Cómics

Cómo hemos cambiado

  • Volver, regresar a los orígenes, al esperado encuentro con los personajes de '¿Así es como me ves?', nacidos de la genial mente de Jaime Hernandez

Una viñeta de la obra. Una viñeta de la obra.

Una viñeta de la obra.

Aunque el título de la canción del grupo Presuntos Implicados no casa demasiado bien con el estilo de música preferido por las protagonistas de esta historia, sí que define bien el tono de este nuevo relato que reúne, una vez más, a este par de Locas, Maggie y Hopey.

¿El objeto de este reencuentro? Pues volver a Hoppers, a Huerta, ese lugar donde tantas y tantas situaciones han vivido juntas y por separado. El objetivo es reencontrarse con las viejas amistades y disfrutar de un buen bullicio de música punki.

Pero claro, las protagonistas ya comienzan a peinar canas, la agilidad ya no es la de antaño y, obviamente, el tiempo no pasa en balde… Ambas tienen sus respectivas parejas, y Hopey es hasta madre de un chaval, así que, pese al cariño que se profesan, el paso del tiempo es cruel y refrena los sentimientos, los impulsos, creando incómodos silencios entre estas amigas que lo compartieron todo y fueron locas protagonistas de mil y una peripecias, como seremos testigos a lo largo del relato, que viene trufado por varios flashblacks que remarcan aún más si cabe que las hojas del calendario no han ido cayendo en vano.
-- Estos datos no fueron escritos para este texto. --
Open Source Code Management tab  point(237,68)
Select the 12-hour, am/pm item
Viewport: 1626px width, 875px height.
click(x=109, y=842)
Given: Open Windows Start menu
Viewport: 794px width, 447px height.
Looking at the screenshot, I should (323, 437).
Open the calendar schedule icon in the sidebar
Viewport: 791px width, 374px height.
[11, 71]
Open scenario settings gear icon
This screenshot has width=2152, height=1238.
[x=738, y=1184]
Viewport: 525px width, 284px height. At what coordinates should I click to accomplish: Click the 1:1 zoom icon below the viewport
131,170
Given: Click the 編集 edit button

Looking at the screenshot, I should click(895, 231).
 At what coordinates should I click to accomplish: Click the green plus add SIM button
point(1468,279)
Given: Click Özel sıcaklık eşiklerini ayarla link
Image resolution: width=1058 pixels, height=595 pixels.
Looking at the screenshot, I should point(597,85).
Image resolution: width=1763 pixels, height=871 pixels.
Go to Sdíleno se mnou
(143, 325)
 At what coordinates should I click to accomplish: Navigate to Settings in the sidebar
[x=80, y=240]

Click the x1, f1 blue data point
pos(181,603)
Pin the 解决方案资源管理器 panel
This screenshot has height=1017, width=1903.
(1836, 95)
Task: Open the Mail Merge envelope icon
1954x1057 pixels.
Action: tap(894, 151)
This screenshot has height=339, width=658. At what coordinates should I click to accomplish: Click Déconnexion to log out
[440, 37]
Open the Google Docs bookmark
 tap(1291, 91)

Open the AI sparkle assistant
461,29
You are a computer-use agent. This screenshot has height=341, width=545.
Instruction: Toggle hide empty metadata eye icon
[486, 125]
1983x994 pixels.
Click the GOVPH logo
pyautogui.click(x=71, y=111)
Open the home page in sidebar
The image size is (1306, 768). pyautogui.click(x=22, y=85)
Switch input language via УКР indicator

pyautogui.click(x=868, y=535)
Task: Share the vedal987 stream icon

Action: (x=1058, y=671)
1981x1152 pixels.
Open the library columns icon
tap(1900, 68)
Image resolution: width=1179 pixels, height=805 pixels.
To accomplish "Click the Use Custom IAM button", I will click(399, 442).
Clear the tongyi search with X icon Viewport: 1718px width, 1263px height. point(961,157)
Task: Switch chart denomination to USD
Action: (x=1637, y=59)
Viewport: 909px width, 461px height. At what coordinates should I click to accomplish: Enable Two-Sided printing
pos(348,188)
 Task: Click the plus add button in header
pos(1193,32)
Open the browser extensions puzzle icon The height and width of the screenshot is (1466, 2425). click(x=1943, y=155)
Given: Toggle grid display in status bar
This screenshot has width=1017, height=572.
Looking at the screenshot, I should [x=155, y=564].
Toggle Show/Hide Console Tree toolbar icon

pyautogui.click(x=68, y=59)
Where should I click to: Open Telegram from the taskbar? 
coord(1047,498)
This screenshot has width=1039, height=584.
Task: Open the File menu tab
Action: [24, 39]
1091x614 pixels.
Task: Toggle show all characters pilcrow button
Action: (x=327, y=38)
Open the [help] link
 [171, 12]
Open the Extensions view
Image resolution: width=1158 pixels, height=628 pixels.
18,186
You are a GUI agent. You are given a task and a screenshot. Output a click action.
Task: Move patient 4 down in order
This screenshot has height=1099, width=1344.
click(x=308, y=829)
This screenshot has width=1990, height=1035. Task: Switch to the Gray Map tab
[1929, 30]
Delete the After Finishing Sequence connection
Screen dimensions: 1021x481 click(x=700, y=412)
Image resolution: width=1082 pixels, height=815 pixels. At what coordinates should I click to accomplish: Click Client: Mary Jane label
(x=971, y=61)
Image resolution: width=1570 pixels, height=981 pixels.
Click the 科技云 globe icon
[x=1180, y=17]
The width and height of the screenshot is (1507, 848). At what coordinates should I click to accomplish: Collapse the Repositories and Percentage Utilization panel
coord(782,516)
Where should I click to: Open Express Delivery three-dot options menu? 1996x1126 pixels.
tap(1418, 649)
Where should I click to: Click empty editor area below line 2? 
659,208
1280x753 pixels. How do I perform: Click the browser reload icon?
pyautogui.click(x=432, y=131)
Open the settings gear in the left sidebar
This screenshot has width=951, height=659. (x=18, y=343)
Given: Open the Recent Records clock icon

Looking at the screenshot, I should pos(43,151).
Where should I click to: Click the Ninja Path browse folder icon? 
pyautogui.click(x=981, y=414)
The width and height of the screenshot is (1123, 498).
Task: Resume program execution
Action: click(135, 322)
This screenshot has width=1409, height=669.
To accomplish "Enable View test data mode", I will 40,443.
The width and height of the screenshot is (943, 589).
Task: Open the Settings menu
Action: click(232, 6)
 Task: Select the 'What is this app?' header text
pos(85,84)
Pese al tono algo agridulce del relato, no van a faltar las situaciones divertidas, muchas de ellas surrealistas, e incluso habrá algo de suspense y tensión, como cuando Maggie y Hopey se vean metidas en una situación que parece sacada de un thriller.

Para nosotros, los lectores, también supone un agradable reencuentro con estos personajes a los que uno ve como a viejos amigos, personas con las que te vuelves a ver pasado el tiempo y te cuentan cómo les ha ido la vida, con sus cosas buenas y las malas. Son muchos años ya, las hemos visto crecer, cambiar de peinado y estilo de vestir una y mil veces, siempre rodeadas por esa fauna de amigos y conocidos, parte de la cual vuelve a asomar su rostro por estas viñetas.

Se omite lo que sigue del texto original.